The idea of the antihero is nothing new. It dates back farther than Oedipus and his mommy issues. Even still, in today’s golden age of television, the morally complex protagonist who’s imperfectly perfect remains the proverbial breadwinner. And he’s on the rise.
Case in point: Luther, the titular character at the core of the critically acclaimed British copper drama (pictured above). Technically a done deal — creator Neil Cross shelved the series after just three seasons — there’s chatter about a film adaptation starring the show’s inimitable lead, Idris Elba. Not to mention an American remake on the horizon.
Fans can’t get enough of Elba’s murder detective who patrols the streets of London, waging his own war on crime. A burly man whose everyday is a gut-wrenching mix of child pornographers and serial killers, Luther is as much at odds with the hellish criminals clogging up London’s streets as he is his own inner demons and ungodly temper. And that’s precisely why we love him so much.
Dubbed the Stephen King of the UK, Cross is a mastermind when it comes to the written word: He’s dabbled in big-screen productions, writing the screenplay for the Guillermo del Toro-produced Mama, and penned a slew of crime novels recently made available in the U.S. But, to us, Cross is a masterful Houdini when it comes to making magic with flawed characters. His Luther deserves a seat next to some of America’s most notorious bad boys.
So let’s celebrate them – the ones who by society’s definition say we should hate, the ones who live in a morally gray area and hang from a rapidly fraying rope, the ones who even though bloggers and critics are calling for their extinction just keep popping up – in no particular order.
Tony Soprano (James Gandolfini), The Sopranos
A married man with goumadas galore.

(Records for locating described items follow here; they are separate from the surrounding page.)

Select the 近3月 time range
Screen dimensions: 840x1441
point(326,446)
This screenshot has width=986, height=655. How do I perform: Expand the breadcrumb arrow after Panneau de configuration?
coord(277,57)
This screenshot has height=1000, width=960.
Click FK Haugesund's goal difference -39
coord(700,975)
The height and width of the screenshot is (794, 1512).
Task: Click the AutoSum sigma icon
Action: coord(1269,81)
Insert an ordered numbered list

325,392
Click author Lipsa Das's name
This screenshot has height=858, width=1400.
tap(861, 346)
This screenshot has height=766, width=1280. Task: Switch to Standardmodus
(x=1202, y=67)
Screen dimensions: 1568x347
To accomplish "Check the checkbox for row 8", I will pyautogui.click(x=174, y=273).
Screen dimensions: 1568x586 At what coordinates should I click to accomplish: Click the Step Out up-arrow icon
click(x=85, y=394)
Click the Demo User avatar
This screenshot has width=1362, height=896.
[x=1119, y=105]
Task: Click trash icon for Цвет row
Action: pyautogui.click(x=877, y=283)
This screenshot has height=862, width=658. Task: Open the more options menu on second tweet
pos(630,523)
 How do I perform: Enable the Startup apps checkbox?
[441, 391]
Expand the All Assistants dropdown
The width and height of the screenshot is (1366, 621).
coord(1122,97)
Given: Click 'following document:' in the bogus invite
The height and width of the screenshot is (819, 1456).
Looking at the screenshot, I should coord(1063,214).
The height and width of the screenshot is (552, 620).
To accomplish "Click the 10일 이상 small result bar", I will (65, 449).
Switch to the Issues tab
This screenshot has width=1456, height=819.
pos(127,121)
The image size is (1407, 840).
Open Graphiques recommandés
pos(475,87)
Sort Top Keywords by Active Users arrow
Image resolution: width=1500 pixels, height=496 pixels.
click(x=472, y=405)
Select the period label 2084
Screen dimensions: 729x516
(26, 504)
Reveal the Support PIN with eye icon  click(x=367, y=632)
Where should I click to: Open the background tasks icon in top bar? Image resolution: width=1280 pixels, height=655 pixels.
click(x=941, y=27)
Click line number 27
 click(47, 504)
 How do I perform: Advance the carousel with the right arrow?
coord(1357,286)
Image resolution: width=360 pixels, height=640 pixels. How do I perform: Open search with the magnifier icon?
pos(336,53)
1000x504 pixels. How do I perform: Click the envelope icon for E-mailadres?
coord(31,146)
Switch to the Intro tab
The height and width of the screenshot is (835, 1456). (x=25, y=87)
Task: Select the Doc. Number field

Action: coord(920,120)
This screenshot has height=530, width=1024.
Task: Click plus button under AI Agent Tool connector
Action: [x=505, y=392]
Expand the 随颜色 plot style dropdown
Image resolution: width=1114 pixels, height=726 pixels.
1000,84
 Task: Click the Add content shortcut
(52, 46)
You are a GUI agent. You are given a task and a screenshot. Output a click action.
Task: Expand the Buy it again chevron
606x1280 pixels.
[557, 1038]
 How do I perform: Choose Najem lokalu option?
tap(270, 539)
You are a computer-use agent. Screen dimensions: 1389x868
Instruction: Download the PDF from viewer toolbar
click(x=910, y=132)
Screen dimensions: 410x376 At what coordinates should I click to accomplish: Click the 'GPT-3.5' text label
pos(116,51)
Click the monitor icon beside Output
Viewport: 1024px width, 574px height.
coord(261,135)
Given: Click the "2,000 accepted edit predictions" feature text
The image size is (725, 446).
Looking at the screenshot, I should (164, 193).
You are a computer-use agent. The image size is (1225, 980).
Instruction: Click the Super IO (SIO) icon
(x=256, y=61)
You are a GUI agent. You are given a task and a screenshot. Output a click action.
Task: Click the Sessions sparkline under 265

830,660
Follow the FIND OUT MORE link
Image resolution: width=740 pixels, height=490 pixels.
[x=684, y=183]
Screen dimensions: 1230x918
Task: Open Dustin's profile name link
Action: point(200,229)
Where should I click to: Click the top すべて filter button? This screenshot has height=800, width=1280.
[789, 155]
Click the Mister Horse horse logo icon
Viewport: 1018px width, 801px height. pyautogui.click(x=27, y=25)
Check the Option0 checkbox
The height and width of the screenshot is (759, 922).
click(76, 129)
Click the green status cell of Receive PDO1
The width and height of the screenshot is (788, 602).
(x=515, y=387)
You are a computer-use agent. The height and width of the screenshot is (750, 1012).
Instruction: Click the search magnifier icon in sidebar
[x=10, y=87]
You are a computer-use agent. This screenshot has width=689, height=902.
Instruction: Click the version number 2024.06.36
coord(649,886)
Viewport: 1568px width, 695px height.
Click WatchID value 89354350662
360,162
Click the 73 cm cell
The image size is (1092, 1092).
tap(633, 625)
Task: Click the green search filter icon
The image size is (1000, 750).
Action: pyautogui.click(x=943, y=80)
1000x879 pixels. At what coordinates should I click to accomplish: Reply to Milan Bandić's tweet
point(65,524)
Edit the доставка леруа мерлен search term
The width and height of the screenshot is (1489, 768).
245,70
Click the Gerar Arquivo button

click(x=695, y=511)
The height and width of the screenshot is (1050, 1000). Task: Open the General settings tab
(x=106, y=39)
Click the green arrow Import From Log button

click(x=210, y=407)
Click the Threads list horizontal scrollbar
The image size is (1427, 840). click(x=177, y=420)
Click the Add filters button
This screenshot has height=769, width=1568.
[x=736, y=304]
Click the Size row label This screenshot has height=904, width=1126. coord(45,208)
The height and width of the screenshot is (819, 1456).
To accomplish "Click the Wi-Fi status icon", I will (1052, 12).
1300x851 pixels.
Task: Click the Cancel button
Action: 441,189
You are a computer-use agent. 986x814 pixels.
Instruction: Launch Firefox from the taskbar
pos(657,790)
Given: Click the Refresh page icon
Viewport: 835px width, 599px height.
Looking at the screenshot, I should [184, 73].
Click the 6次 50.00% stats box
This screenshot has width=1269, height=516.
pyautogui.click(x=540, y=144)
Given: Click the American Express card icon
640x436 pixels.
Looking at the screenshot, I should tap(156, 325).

A loving father with a heavy hand and a do-as-I-say-not-as-I-do style. A glutton for punishment, he has a penchant for lap dances, gambling, and capicola. David Chase’s North Jersey crime boss uses the seven deadly sins as a to-do list, but he’s not all bad: He has a threadbare soft spot for animals.
Watch it on HBO Go.
Dexter Morgan (Michael C. Hall), Dexter
For eight seasons, the Miami-set series about a blood-spatter expert and his grisly late-night activities gave new meaning to the Cleaver household. Leave it to Dexter to use the city’s criminals as fodder for his DIY vigilante chop shop. He’s a loving brother, friend, and colleague, but no criminal is safe so long as he fits into the “moral code” passed on to him by his late father.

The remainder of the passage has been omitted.